If the Company does not remit the damages to the Holders as
set forth above, the Company will pay the Holders' reasonable costs of
collection, including attorneys' fees, in addition to the liquidated damages.
The registration of the Securities pursuant to this provision shall not affect
or limit Holders' other rights or remedies as set forth in this Agreement.
(f) No provision contained herein shall preclude the Company
from selling securities pursuant to any Registration Statement in which it is
required to include Registrable Securities pursuant to this Section 3.
(g) If at any time or from time to time after the effective
date of the Registration Statement, the Company notifies the Holders in writing
of the existence of a Potential Material Event (as defined in Section 3(h)
below), the Holders shall not offer or sell any Registrable Securities or
engage in any other transaction involving or relating to Registrable
Securities, from the time of the giving of notice with respect to a Potential
Material Event until such Holder receives written notice from the Company that
such Potential Material Event either has been disclosed to the public or no
longer constitutes a Potential Material Event; provided, however, that the
Company may not so suspend the right to such holders of Securities for more
than two (2) twenty (20) day periods in the aggregate during any twelve month
period, during the periods the Registration Statement is required to be in
effect.

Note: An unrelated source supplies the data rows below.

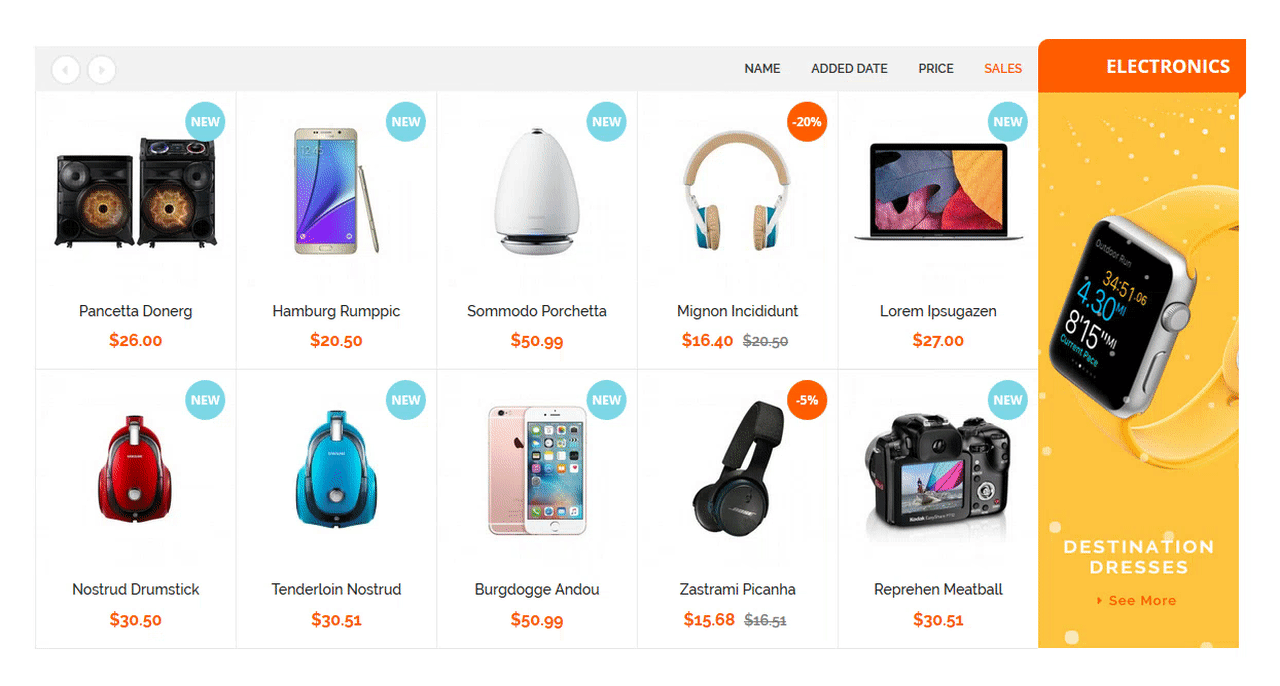Sort products by Name
1280x686 pixels.
[762, 69]
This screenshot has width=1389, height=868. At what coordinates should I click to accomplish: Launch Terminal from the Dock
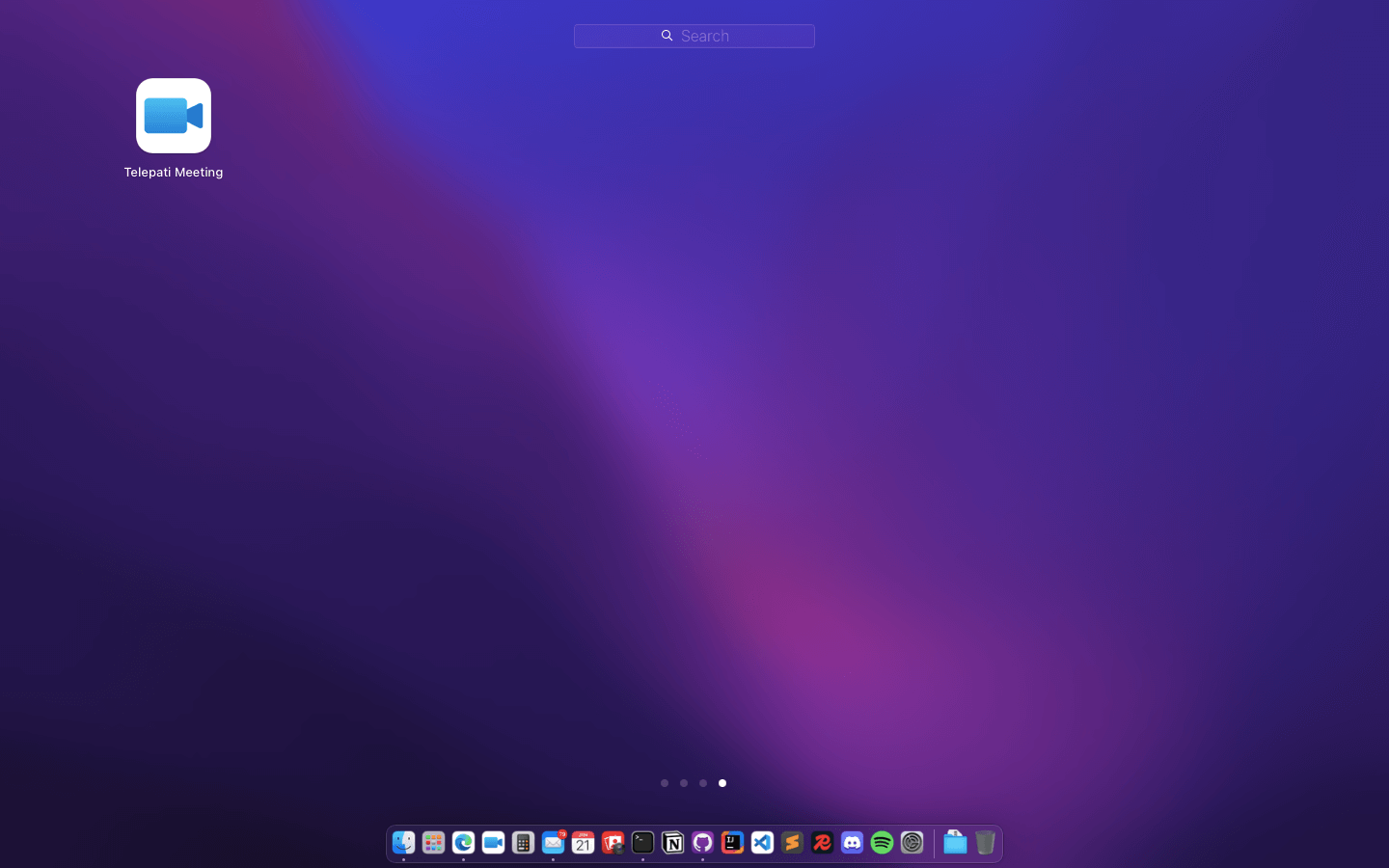click(x=642, y=843)
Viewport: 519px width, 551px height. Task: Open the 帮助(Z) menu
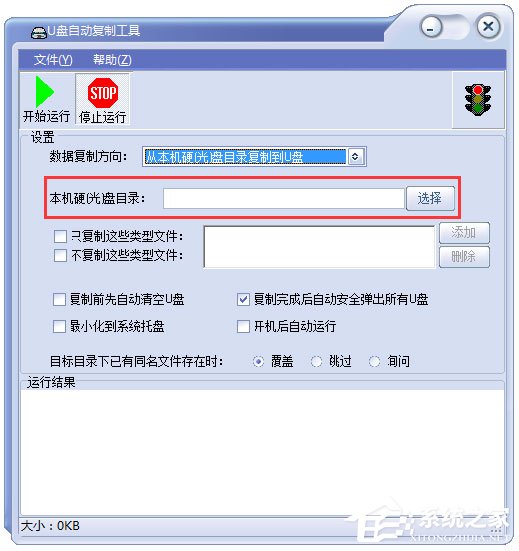[112, 60]
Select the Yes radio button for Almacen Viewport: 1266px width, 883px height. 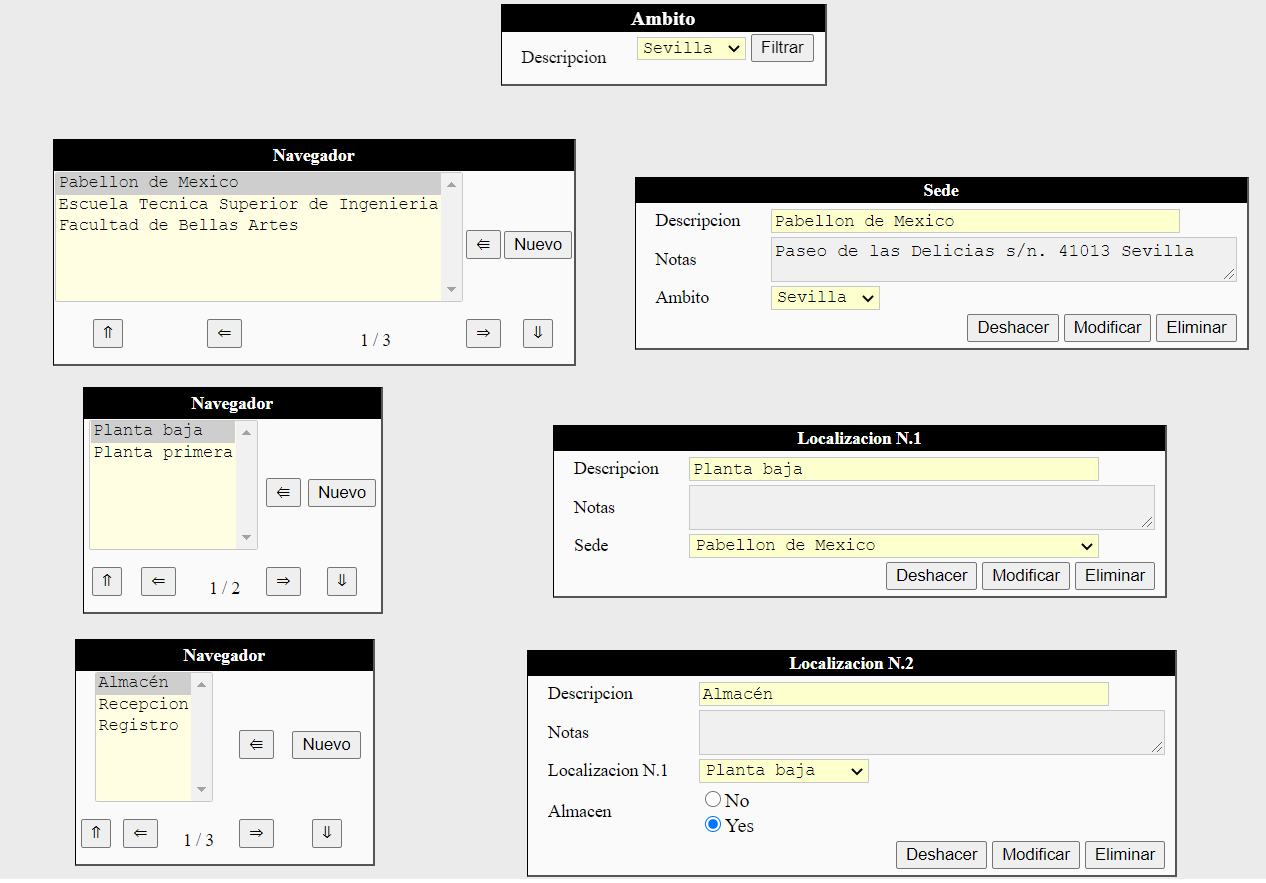[x=713, y=825]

If a Potential Material Event shall occur prior to the date the
Registration Statement is filed, then the Company's obligation to file the
Registration Statement shall be delayed without penalty for not more than two
(2) twenty (20) day periods. The Company must give each Holder notice in
writing at least two (2) business days prior to the first day of the blackout
period.
(h) "Potential Material Event" means any of the following:
(a) the possession by the Company of material information not ripe for
disclosure in a registration statement; or (b) any material engagement or
activity by the Company which would be adversely affected by disclosure in a
registration statement at such time, that the Registration Statement would be
materially misleading absent the inclusion of such information.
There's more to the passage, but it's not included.